==== Records to use ====

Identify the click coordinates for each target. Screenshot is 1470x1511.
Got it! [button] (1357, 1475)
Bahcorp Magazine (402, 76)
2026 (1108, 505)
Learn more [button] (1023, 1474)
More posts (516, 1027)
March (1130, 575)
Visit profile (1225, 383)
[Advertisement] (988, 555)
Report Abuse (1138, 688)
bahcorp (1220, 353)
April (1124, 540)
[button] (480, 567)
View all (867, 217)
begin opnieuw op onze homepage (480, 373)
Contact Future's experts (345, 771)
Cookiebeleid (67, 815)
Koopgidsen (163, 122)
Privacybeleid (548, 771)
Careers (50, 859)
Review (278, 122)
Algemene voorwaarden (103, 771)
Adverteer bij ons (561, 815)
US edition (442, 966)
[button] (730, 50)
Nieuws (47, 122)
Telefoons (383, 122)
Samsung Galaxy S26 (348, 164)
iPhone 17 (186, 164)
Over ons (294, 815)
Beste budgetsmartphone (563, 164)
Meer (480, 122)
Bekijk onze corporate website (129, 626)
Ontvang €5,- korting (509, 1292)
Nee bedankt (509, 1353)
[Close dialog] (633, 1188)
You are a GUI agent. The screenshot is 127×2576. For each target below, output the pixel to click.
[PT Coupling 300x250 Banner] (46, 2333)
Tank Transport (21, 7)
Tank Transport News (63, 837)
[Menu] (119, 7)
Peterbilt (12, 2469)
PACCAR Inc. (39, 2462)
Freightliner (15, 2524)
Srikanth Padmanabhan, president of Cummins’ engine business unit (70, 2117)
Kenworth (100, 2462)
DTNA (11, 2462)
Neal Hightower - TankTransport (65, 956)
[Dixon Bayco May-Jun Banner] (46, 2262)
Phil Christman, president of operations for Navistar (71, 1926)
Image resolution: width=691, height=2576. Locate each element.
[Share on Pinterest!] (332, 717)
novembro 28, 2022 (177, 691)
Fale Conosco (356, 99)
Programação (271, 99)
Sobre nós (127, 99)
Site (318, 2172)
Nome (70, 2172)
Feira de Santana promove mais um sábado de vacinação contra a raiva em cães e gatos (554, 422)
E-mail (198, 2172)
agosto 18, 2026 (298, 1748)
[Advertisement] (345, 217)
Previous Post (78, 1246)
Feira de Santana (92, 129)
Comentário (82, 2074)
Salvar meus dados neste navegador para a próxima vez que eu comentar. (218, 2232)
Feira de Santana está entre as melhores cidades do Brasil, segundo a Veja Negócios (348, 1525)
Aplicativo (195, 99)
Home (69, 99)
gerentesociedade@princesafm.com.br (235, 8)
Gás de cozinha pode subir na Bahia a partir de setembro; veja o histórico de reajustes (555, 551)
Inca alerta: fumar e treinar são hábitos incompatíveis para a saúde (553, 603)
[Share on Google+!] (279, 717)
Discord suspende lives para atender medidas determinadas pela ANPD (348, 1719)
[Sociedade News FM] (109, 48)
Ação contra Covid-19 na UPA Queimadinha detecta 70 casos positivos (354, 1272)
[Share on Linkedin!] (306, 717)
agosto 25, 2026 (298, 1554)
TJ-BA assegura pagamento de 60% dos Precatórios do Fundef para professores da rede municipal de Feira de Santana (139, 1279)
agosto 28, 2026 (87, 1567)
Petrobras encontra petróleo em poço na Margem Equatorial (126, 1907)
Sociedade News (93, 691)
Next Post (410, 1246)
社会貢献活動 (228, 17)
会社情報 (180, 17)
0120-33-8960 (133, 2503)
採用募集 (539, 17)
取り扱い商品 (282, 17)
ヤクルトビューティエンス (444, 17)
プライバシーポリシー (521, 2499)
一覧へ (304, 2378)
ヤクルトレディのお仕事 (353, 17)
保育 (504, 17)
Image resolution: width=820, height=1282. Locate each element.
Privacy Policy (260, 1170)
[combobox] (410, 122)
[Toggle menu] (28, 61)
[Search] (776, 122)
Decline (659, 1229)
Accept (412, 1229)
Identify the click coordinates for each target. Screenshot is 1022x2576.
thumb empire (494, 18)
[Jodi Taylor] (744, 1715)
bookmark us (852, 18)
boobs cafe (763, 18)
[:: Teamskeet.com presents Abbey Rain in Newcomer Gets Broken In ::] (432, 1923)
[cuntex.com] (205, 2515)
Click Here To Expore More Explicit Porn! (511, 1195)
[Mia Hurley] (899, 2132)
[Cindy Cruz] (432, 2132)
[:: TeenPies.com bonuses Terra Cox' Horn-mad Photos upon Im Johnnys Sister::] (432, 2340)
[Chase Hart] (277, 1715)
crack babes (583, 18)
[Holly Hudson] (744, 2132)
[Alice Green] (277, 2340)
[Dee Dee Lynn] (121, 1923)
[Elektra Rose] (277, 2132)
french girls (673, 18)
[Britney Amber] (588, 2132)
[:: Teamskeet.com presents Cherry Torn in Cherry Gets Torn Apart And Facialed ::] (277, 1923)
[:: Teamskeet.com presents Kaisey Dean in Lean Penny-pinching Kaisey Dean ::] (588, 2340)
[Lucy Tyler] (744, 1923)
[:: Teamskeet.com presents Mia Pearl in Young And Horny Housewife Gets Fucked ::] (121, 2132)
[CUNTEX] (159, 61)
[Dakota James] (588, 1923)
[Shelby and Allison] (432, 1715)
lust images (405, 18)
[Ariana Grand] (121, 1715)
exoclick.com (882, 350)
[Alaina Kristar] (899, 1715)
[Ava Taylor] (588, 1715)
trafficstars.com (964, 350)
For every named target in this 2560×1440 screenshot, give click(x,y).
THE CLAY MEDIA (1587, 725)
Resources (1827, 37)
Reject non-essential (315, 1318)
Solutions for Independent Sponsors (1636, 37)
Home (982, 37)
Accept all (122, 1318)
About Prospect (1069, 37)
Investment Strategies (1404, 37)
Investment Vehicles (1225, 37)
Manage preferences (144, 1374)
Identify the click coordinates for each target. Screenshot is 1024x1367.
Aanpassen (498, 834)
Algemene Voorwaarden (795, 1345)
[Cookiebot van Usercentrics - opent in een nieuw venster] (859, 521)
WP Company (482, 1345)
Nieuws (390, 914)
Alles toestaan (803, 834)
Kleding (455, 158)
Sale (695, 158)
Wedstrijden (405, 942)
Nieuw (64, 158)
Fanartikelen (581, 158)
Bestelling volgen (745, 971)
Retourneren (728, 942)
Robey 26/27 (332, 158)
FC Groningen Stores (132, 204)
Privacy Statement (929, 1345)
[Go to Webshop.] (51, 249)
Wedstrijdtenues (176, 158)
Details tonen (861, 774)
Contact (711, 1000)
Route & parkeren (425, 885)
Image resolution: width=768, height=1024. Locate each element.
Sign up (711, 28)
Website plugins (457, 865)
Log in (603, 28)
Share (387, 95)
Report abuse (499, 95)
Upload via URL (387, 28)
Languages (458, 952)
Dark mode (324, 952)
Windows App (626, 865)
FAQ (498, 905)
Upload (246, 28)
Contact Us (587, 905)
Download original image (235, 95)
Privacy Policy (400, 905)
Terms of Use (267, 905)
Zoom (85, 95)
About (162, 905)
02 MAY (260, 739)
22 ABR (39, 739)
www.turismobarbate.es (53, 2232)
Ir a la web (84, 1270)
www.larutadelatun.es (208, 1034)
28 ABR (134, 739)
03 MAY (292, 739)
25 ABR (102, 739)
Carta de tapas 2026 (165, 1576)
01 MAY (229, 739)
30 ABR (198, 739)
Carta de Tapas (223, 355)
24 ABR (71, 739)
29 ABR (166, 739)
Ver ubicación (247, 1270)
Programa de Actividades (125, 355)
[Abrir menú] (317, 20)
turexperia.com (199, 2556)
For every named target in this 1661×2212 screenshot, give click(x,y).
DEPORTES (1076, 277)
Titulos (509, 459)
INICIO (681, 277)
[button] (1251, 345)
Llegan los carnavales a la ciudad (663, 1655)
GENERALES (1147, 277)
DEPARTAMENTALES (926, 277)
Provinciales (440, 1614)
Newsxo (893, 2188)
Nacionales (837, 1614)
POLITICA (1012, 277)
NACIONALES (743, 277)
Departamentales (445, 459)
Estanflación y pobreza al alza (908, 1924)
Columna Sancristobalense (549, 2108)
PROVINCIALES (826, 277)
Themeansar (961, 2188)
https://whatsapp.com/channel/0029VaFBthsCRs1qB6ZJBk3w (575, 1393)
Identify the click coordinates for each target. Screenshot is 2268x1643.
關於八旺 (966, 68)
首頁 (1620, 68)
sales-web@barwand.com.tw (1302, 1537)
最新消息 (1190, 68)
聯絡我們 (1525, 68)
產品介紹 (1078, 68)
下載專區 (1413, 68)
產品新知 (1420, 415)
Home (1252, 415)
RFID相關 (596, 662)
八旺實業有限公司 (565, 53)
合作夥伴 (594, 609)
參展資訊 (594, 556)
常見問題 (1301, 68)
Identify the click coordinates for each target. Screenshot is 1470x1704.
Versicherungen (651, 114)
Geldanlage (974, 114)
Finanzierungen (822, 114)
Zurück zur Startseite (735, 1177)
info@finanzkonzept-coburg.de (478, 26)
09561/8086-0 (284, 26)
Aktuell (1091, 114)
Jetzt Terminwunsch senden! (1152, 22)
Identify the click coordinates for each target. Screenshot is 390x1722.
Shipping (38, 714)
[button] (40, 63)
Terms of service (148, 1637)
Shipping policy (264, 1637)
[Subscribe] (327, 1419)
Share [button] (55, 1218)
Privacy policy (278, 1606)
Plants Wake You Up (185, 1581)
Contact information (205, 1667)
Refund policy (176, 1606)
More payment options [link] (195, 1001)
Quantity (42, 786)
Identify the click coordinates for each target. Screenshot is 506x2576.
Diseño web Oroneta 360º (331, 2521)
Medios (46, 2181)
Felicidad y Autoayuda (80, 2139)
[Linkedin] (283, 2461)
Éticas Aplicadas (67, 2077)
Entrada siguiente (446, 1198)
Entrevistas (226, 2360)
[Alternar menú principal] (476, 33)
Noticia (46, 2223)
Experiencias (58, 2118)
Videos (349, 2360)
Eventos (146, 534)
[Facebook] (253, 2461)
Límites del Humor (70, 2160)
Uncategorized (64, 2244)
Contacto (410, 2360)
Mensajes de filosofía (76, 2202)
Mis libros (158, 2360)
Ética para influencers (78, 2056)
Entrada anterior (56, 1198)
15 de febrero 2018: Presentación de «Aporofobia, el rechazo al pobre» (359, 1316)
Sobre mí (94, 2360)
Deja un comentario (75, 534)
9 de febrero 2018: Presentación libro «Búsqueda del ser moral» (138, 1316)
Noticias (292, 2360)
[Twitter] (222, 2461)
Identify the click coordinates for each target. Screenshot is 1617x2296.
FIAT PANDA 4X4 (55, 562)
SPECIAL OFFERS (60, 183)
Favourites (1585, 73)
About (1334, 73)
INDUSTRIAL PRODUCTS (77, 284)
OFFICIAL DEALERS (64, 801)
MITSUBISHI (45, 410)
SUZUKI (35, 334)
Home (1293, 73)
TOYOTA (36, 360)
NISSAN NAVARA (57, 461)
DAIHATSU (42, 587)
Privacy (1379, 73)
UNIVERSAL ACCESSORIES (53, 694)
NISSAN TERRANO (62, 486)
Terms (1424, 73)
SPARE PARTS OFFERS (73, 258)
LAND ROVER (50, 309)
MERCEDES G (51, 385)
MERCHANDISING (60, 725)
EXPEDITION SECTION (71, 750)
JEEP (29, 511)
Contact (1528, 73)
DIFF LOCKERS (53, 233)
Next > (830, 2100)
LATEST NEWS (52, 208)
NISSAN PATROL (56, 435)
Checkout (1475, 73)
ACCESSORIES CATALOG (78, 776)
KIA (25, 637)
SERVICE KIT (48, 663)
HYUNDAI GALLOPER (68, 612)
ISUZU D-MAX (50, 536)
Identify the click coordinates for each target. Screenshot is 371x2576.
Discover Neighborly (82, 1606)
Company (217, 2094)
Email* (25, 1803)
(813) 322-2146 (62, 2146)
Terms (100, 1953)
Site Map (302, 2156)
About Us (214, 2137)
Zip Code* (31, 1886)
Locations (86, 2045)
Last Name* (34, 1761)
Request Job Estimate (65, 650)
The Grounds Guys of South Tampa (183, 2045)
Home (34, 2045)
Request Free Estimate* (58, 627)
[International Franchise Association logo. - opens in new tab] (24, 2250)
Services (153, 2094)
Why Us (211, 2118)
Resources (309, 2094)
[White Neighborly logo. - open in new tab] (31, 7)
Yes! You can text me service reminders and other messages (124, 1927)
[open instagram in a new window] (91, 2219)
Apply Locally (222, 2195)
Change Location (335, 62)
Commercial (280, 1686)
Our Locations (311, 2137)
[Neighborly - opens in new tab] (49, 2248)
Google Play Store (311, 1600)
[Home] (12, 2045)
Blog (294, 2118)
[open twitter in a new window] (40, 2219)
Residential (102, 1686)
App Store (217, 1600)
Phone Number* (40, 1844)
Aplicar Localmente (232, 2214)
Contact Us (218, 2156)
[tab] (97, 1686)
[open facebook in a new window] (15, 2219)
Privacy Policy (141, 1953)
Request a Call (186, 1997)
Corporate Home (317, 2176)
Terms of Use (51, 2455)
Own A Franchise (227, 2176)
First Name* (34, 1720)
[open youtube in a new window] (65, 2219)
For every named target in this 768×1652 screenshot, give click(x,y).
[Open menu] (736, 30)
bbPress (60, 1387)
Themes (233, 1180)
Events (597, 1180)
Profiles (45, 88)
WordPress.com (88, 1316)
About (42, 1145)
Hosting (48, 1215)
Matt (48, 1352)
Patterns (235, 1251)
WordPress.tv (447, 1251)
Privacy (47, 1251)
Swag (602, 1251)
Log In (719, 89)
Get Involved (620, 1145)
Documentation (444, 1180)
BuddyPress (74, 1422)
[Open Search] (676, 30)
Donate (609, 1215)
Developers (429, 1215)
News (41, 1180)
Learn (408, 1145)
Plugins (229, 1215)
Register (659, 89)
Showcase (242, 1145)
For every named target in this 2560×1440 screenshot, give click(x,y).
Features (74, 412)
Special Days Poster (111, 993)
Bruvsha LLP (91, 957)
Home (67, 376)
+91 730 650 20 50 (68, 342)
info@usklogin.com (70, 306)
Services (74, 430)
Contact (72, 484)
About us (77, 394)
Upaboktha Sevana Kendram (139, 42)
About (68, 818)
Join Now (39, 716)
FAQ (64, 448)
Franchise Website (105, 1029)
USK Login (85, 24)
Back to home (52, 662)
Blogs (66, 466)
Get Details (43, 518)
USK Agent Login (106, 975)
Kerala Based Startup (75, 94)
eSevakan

====

What this task involves: What are the lines from the one containing "[Open menu] (736, 30)" through the end of the material? Reproduce them exactly, both ends included, with nothing added.

Response below:
[Open menu] (736, 30)
bbPress (60, 1387)
Themes (233, 1180)
Events (597, 1180)
Profiles (45, 88)
WordPress.com (88, 1316)
About (42, 1145)
Hosting (48, 1215)
Matt (48, 1352)
Patterns (235, 1251)
WordPress.tv (447, 1251)
Privacy (47, 1251)
Swag (602, 1251)
Log In (719, 89)
Get Involved (620, 1145)
Documentation (444, 1180)
BuddyPress (74, 1422)
[Open Search] (676, 30)
Donate (609, 1215)
Developers (429, 1215)
News (41, 1180)
Learn (408, 1145)
Plugins (229, 1215)
Register (659, 89)
Showcase (242, 1145)
For every named target in this 2560×1440 screenshot, give click(x,y).
Features (74, 412)
Special Days Poster (111, 993)
Bruvsha LLP (91, 957)
Home (67, 376)
+91 730 650 20 50 (68, 342)
info@usklogin.com (70, 306)
Services (74, 430)
Contact (72, 484)
About us (77, 394)
Upaboktha Sevana Kendram (139, 42)
About (68, 818)
Join Now (39, 716)
FAQ (64, 448)
Franchise Website (105, 1029)
USK Login (85, 24)
Back to home (52, 662)
Blogs (66, 466)
Get Details (43, 518)
USK Agent Login (106, 975)
Kerala Based Startup (75, 94)
eSevakan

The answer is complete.